Work item: Lines before the one containing "You are a GUI" are not wanted; restate the rest below word for word, through the last line, but drop any pictures.

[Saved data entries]
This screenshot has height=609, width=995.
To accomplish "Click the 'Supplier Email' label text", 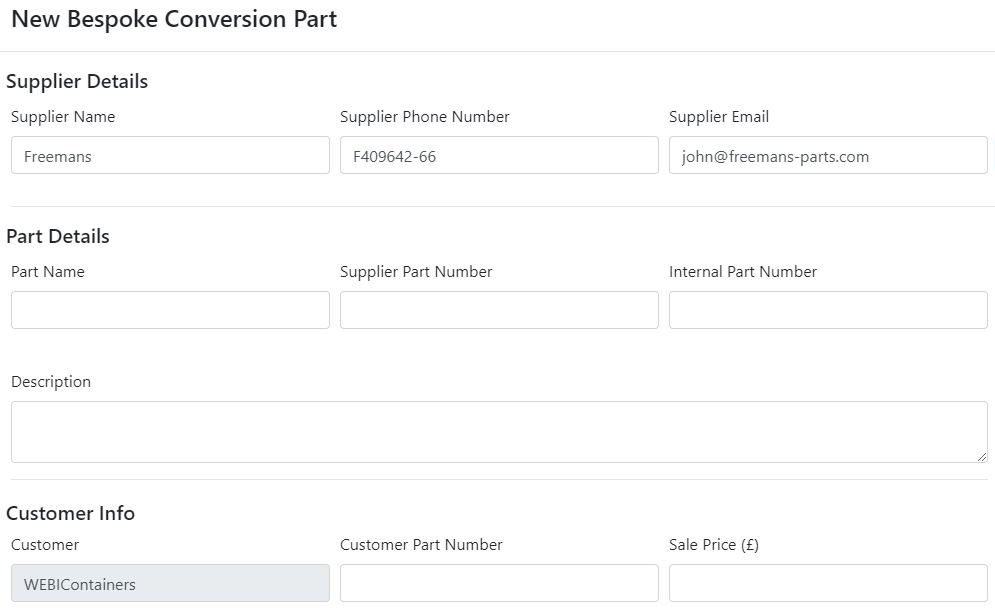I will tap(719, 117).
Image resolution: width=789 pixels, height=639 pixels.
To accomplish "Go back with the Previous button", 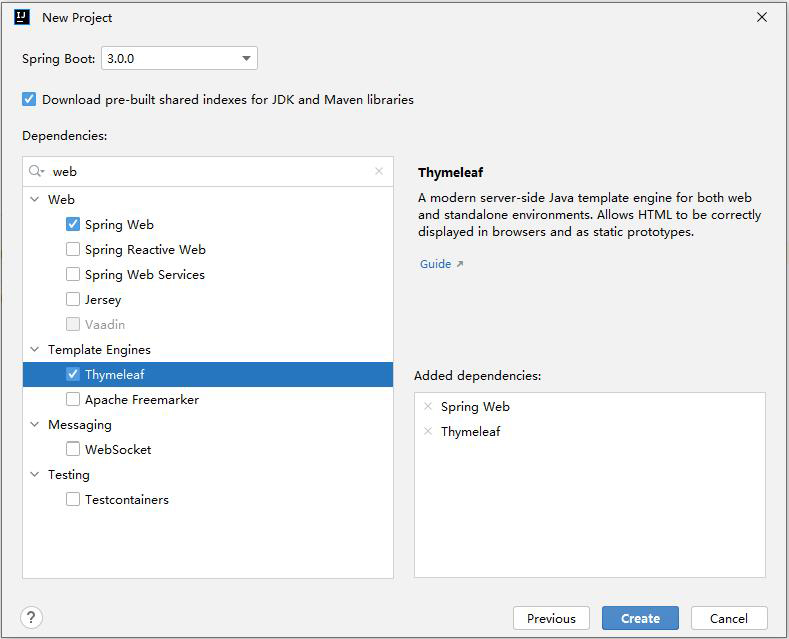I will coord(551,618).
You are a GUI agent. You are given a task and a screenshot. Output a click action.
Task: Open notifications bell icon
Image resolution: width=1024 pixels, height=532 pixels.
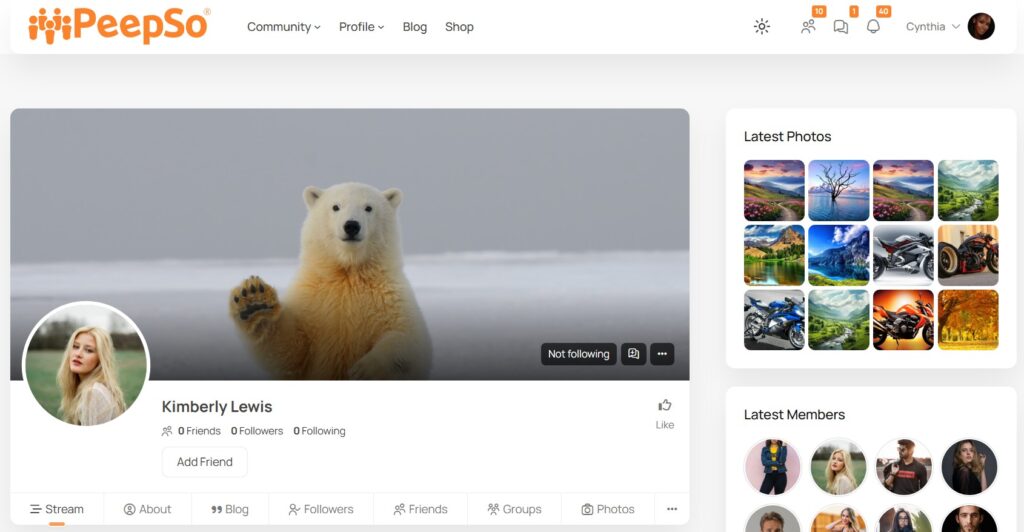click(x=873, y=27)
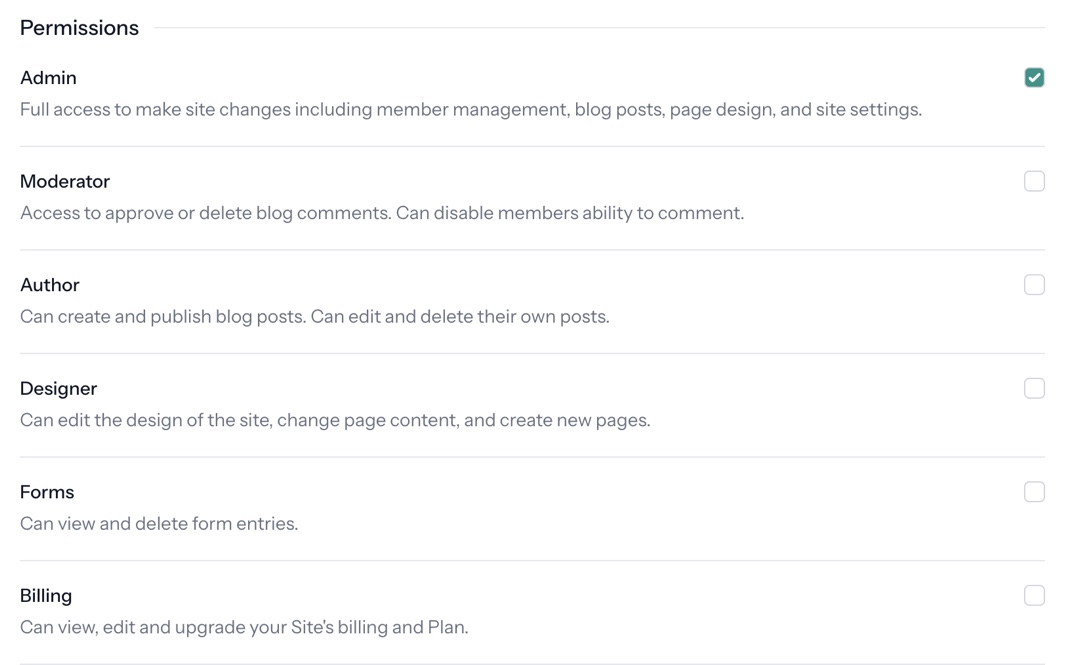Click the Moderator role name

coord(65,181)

Answer box:
You are a GUI agent. You are given a task and a screenshot. Output a click action.
Task: Open notifications bell icon
Image resolution: width=1024 pixels, height=532 pixels.
click(x=873, y=27)
Click the Moderator role name

coord(65,181)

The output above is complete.